Yes, I agree that removing a chalazion is different than doing intraocular, orbital, or periorbital surgery. If optometrists would like to expand their scope of practice, then I think it may be reasonable to form a joint board consisting of MDs, DOs, and ODs to determine what procedures and by what mechanisms these procedures will be taught to optometry. To date, there is no such board; thus, all surgical procedures, minor and major, should be reserved for physicians and surgeons trained to perform them.
What angers me and my colleagues is instead of forming a working relationship with ophthalmologists, optometry will aggressively lobby for legislation that grants them privileges. Read the new optometry law in Oklahoma. It's more than just chalazions the Oklahoma optometrists are seeking.
In theory, that's not a bad idea, but in practice, I'm not so sure it would work well.
Unfortunately, ODs and OMDs have generally had a fractured relationship. From the time ODs wanted to expand their scope of practice to be able to check IOPs and do dilations, it has been a problems.
If you read some of the letters to the editor, and some of the position papers put out by the AAO from that time, the contention was that ODs would be at best blinding patients with proparacaine, and at worst, killing them with tropicamide. This probably set the stage for a poor relationship, and that is unfortunate.
Even today, in my home state of New York, OMDs are constantly going to court to have the removal of foreign bodies restricted because that's "surgery, despite the face that ODs in New York have successfully removed thousands. And even though ODs had successfully managed thousands of glaucoma patients, when Xalatan became available, a lawsuit was filed by OMDs trying to restrict ODs from continuing to manage glaucoma because in the original legislative formularly, "prostaglandin analogs" were not part of the formulary, and since ODs couldn't use the "most advanced" drugs, then they should be prohibited from using any. That doesn't make much sense. As much as it is argued that ODs try to expand their scope of practice "with the stroke of a pen" OMDs are constantly trying to RESTRICT scope of practice of procedures that have been done successfully for years "with the stroke of a pen."

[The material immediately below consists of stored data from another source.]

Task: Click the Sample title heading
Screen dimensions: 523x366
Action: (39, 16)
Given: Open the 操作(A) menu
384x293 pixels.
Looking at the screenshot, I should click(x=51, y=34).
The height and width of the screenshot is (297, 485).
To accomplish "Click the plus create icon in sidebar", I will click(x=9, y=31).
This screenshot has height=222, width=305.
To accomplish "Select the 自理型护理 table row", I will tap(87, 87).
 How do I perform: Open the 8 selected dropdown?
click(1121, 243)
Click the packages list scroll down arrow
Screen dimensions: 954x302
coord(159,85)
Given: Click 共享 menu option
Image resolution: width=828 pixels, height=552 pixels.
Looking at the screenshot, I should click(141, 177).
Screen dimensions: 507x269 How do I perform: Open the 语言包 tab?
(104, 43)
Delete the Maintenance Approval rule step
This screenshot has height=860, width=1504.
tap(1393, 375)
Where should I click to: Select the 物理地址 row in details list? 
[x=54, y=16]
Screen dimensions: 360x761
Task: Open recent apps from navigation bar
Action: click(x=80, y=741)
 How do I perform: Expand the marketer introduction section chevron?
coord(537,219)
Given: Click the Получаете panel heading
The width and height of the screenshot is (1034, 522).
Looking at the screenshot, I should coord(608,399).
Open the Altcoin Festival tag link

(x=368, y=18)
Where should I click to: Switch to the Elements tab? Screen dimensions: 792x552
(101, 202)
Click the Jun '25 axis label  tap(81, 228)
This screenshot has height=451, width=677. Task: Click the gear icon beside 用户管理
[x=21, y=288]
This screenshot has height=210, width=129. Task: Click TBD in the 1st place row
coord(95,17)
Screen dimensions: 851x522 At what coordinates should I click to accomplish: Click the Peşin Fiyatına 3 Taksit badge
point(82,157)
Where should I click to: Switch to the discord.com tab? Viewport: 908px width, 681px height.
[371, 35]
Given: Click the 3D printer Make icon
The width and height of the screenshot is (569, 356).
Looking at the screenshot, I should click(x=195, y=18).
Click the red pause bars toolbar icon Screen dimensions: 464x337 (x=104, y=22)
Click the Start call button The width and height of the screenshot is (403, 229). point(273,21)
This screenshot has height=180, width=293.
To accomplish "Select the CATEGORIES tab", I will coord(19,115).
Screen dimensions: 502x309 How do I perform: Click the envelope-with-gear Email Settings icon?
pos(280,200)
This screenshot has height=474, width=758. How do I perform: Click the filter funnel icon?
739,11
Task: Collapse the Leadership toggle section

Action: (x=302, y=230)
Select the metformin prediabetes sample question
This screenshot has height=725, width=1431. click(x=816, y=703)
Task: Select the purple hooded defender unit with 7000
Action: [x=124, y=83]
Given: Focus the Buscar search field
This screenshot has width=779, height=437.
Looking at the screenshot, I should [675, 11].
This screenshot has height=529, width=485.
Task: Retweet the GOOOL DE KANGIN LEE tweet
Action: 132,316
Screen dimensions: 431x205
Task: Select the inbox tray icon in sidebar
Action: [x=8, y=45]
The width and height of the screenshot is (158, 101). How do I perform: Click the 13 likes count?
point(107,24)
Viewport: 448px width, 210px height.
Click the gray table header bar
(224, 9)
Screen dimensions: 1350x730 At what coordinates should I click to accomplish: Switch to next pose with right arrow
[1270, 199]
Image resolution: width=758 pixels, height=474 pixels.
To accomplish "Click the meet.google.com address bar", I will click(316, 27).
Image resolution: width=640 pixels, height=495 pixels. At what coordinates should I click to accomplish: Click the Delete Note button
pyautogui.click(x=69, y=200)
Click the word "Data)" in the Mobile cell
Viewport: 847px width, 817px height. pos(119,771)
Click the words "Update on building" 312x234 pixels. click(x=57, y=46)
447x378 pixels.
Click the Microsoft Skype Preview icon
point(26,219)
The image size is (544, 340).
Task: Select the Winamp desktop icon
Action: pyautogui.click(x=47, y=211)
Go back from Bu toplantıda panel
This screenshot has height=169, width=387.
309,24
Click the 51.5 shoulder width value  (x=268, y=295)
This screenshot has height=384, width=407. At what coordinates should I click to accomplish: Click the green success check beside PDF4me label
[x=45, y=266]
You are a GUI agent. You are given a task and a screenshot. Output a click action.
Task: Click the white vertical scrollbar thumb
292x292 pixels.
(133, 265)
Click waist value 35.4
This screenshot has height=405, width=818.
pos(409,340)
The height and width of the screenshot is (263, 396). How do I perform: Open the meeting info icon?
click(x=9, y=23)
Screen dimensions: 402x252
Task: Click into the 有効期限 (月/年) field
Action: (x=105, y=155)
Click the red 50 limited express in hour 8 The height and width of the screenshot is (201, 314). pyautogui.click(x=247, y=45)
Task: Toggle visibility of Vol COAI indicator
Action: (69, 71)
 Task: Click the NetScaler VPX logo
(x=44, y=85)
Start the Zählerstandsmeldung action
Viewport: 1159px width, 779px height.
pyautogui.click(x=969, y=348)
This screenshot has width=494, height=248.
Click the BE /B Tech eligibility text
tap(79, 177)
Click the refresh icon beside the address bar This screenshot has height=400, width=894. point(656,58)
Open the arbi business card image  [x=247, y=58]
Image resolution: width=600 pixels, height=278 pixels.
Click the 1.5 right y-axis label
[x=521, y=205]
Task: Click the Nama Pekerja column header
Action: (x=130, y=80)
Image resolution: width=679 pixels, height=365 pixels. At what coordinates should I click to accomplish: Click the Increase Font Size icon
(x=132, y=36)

At one point in time, it was considered "unethical" for OMDs to teach in a school of optometry. OMDs who did this could be sanctioned by their academy. I don't think that is still the case today, but that goes to show some of the history.
A collegue of mine who moved from New York to Reno Nevada told me that even though ODs in Nevada are technically allowed to treat glaucoma, in order to be licensed in Nevada to do this, they have to successfully "co-manage" a certain number of patients with an OMD for 2 years. (I think he said 15 patients.) The OMD was then supposed to sign off that they agreed with the ODs diagnosis and treatment. Well, you can guess how many OMDs cooperated with this scenario. Though my collegue had worked in the VA for 8 years and treated hundreds of patients for glaucoma, no OMD would comanage with him. One of his patients he suggested putting on Timolol, the OMD disagreed and gave the patient Betimol. THe OD did not get "credit" for this case. He had a similar patient a few days later that he suggested Betimol for (since this seemed to be the OMDs drug of choice) and, you guessed it, the OMD switched it to Timolol. Again, no credit.
When he asked the OMD if there was any clinical reason to make these changes, the OMD admitted that there wasn't. He just felt like it.
So again, that's just an anecdotal story, but OMDs don't exactly have a reputation for working with ODs unless the OD is supplying a steady stream of patients. So, I'm not so sure that a joint board would be effective.